Requirement. Quote everything from the line containing "This screenshot has width=799, height=484." down to the line containing "click(x=621, y=183)", with both of those lines included. Leave the pictures out of your answer.

Data for this exercise.
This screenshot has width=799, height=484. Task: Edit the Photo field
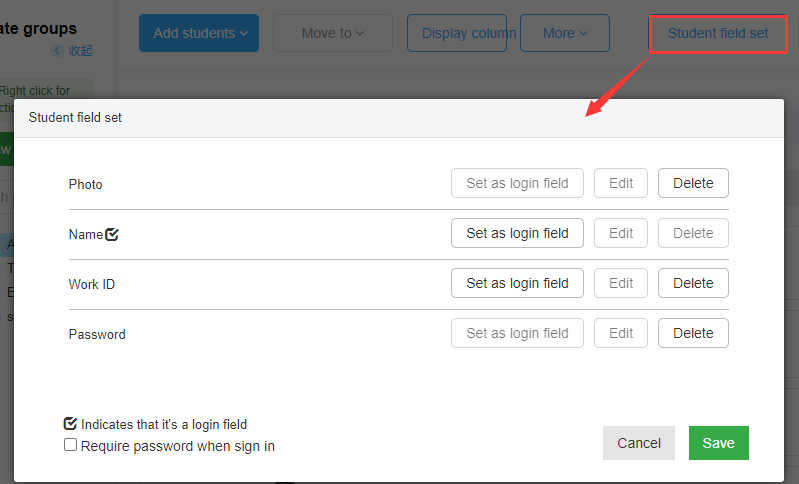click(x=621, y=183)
---
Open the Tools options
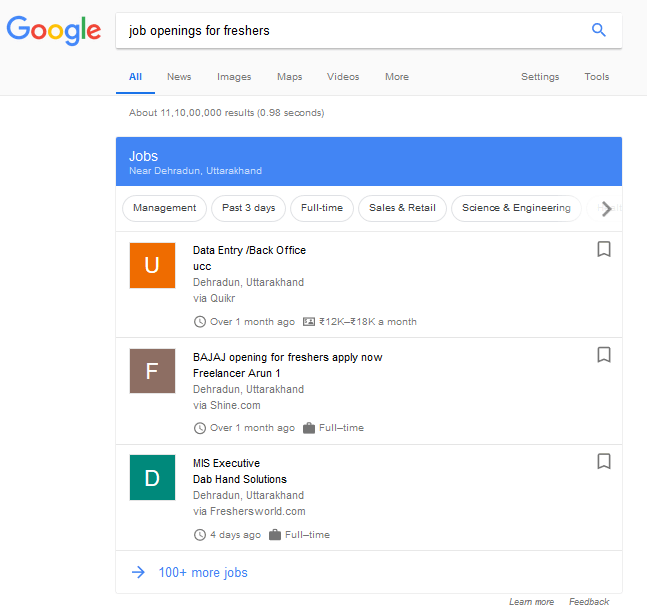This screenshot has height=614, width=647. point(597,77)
--
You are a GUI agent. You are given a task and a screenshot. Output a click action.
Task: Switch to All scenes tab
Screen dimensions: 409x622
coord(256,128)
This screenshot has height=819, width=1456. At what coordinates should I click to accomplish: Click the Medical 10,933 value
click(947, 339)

The output.
This screenshot has width=799, height=484. Task: Edit the Photo field
click(x=621, y=183)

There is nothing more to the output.